(begin)

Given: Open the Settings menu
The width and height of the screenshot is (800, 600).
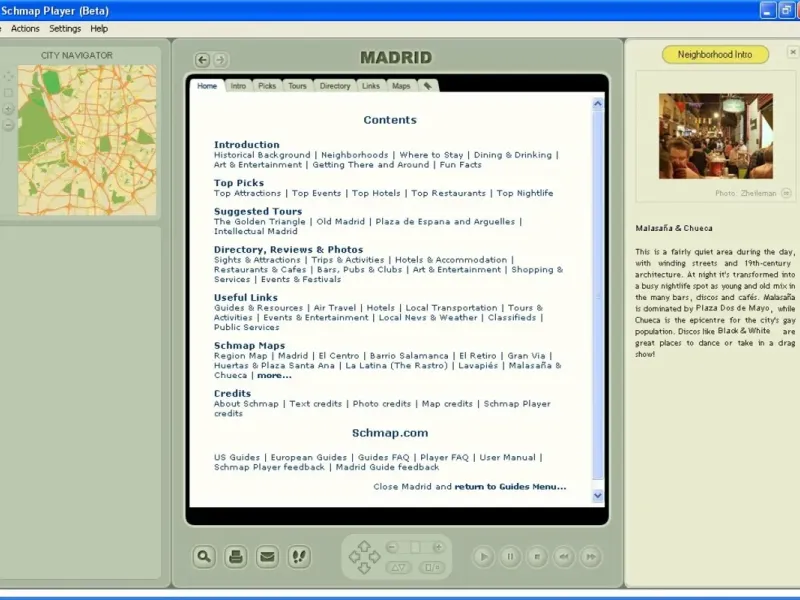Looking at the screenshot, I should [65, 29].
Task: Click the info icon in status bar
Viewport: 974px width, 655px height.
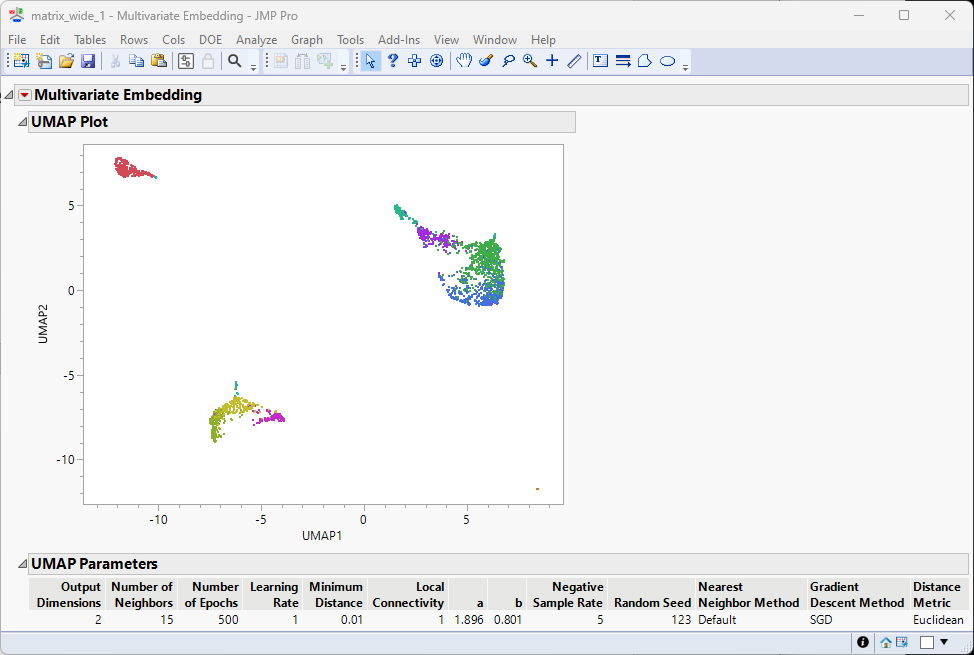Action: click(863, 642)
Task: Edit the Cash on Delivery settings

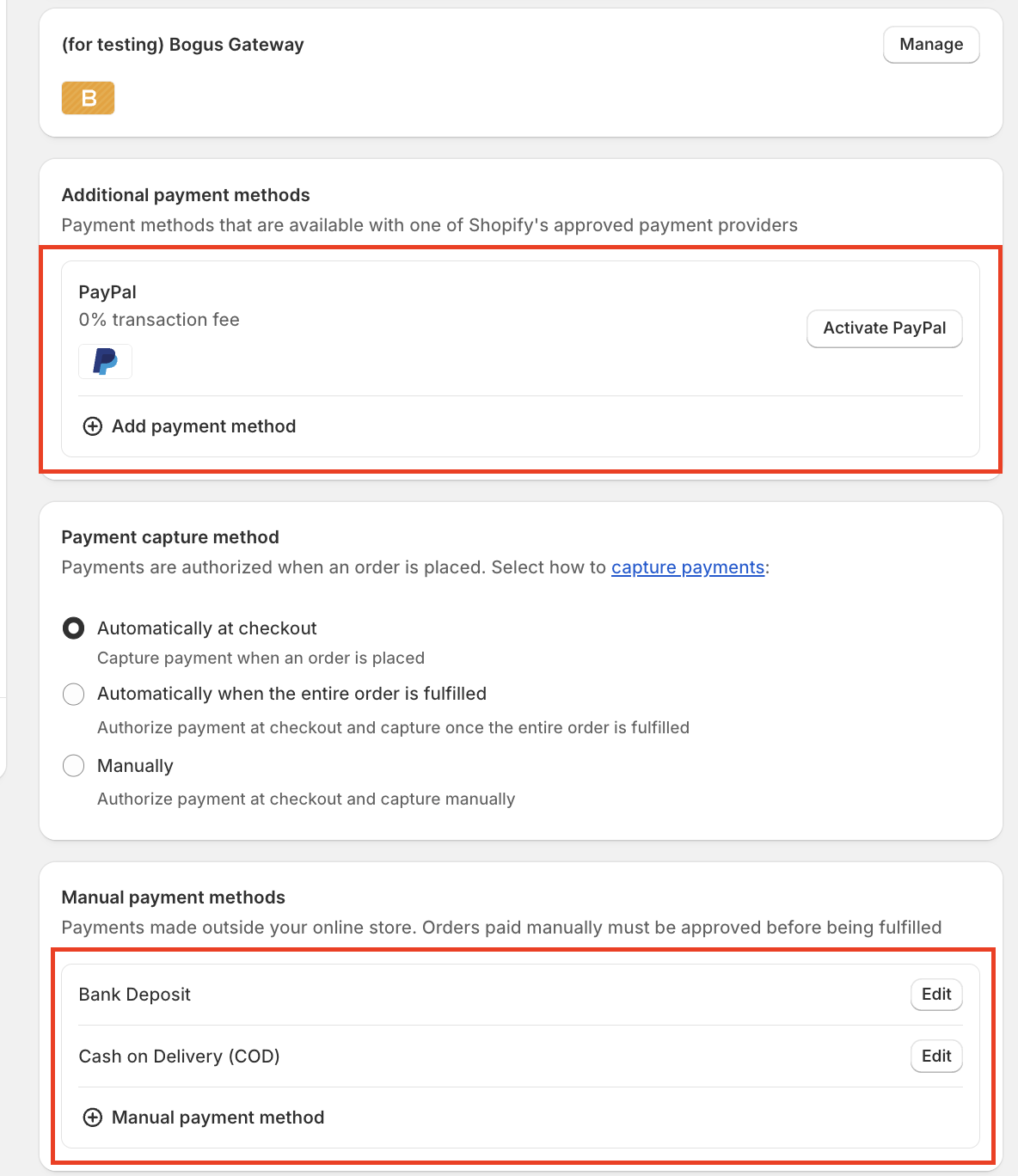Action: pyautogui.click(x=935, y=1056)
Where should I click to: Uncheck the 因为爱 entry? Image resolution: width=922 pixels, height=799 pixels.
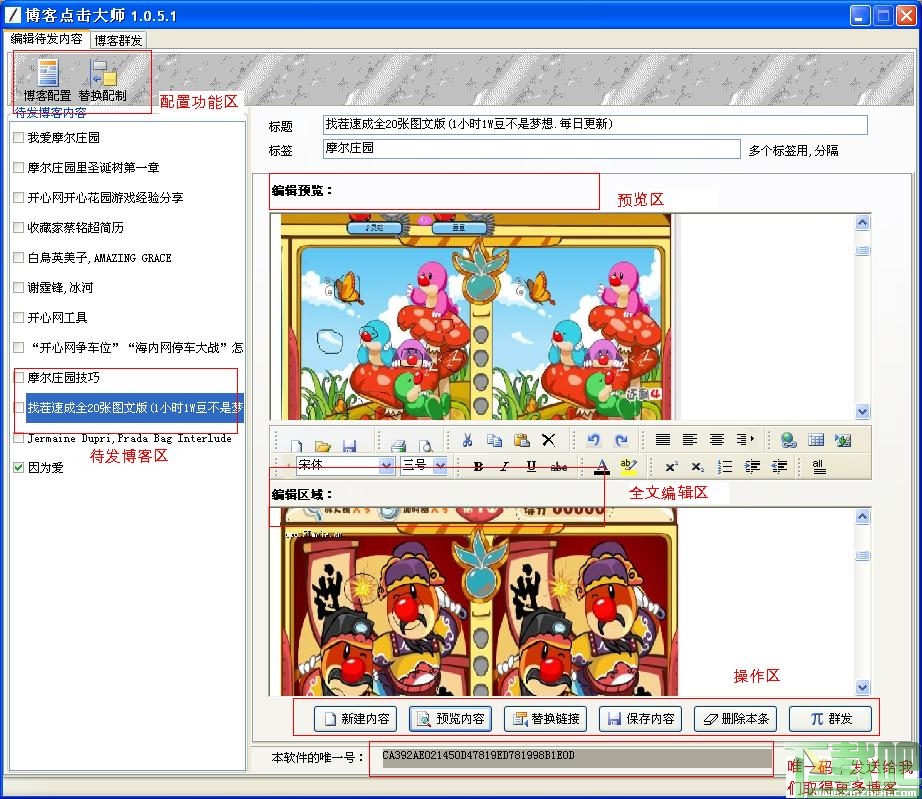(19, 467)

(end)
(begin)

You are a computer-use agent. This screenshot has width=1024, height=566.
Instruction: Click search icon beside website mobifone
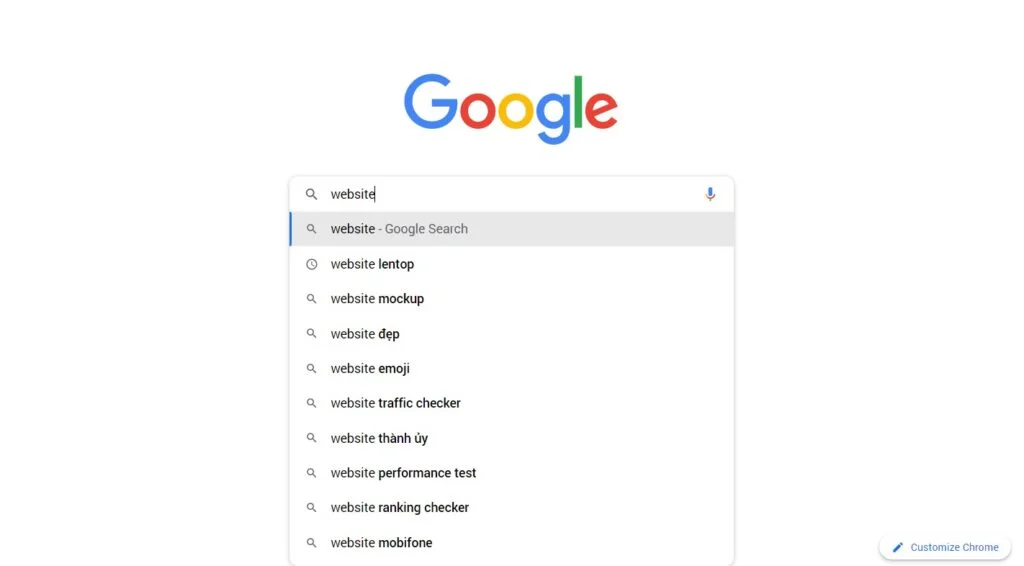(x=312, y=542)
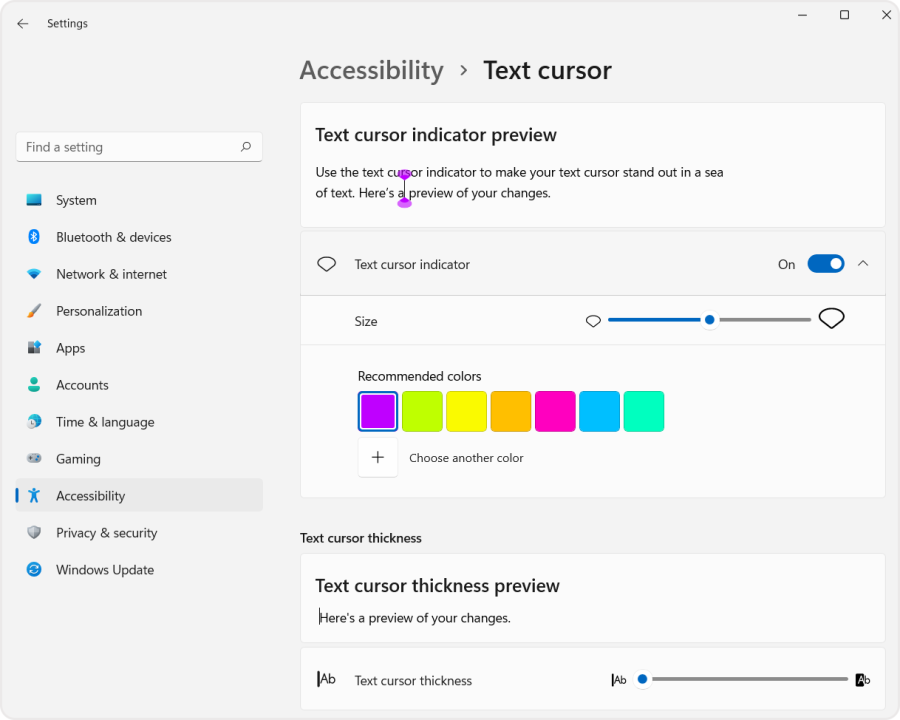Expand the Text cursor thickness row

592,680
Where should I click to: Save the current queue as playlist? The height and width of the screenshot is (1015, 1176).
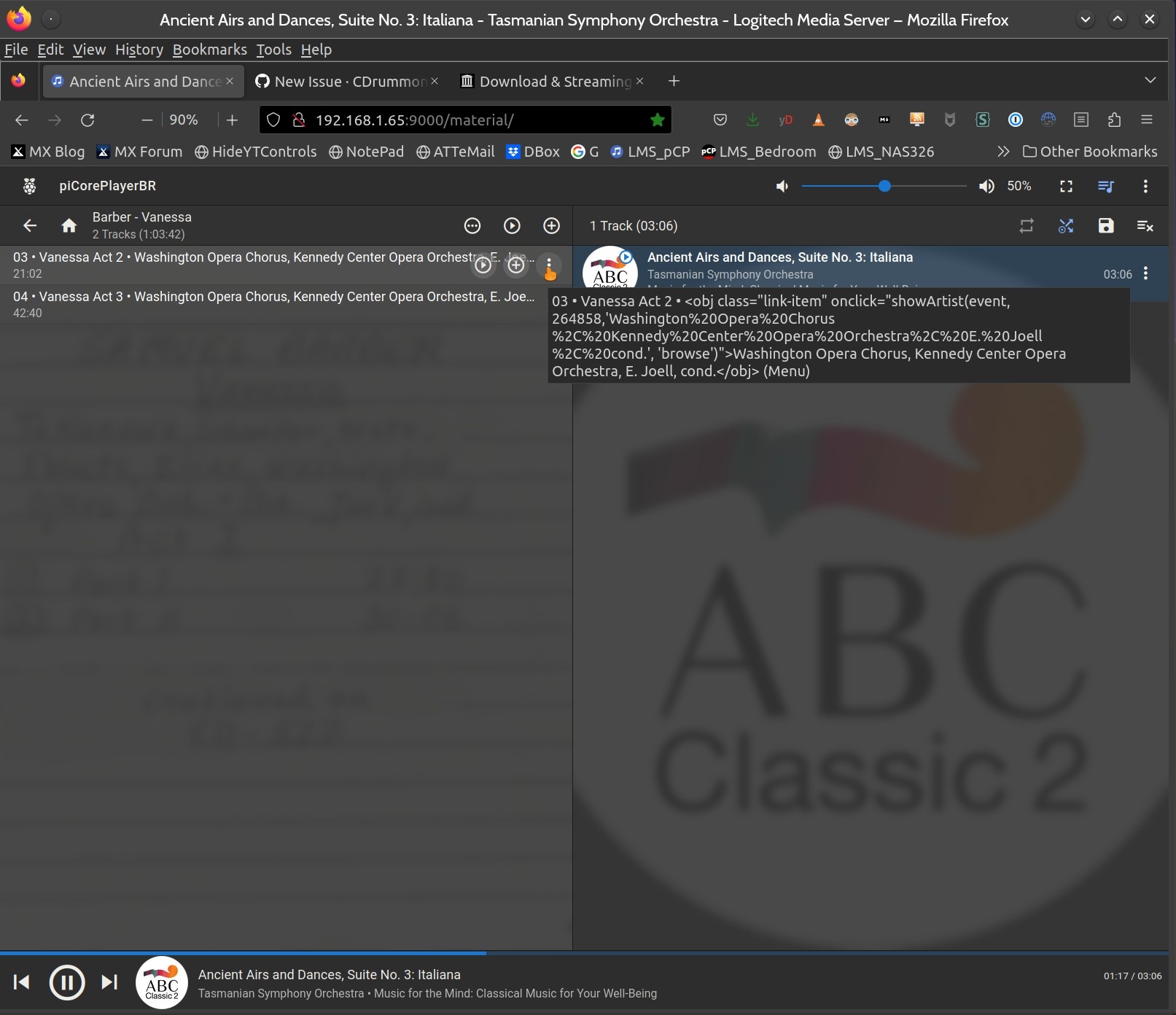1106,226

(end)
(begin)

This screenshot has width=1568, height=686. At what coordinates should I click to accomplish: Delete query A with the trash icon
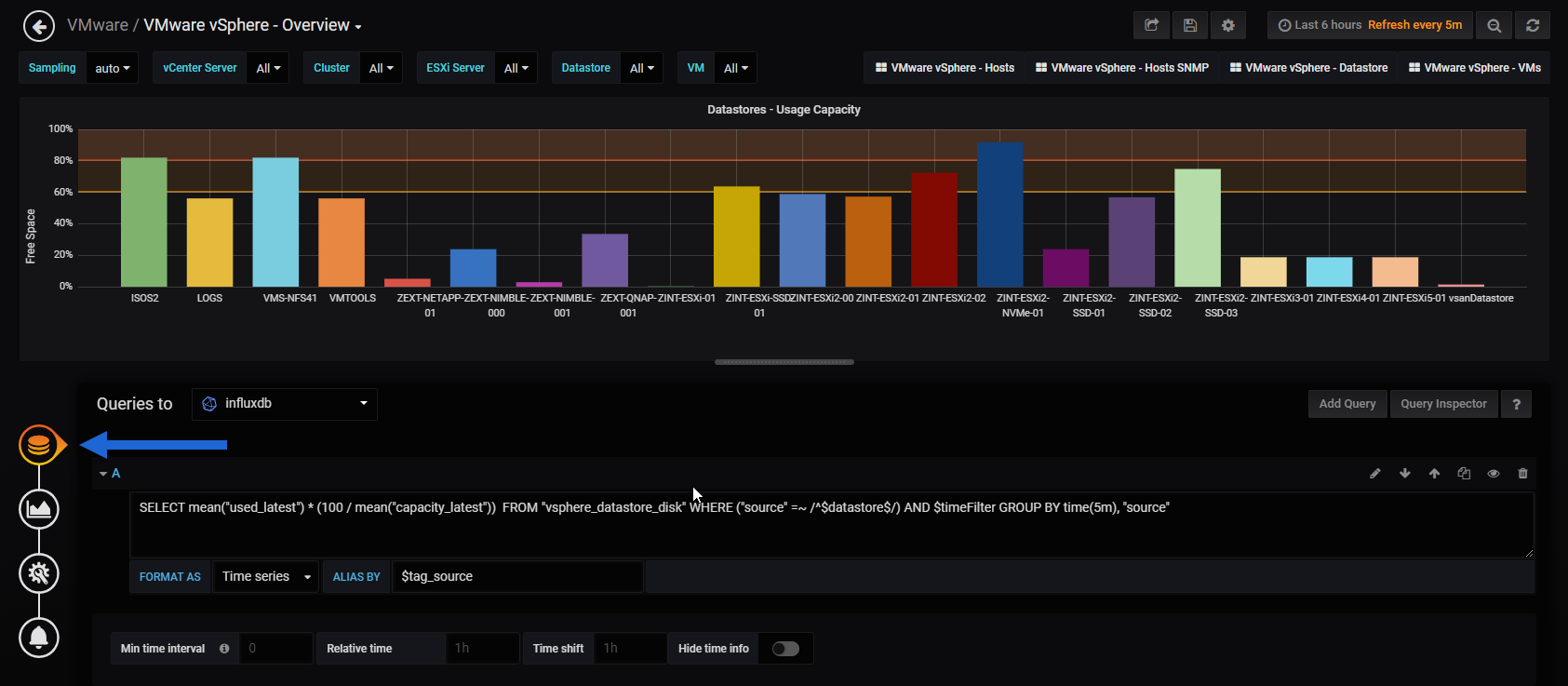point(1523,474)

(end)

THE REQUEST: Extract every line from the records above that contains the string "icon".

RESULT BELOW:
Task: Click the info icon in status bar
Instruction: Click search icon beside website mobifone
This screenshot has width=1568, height=686. At what coordinates should I click to accomplish: Delete query A with the trash icon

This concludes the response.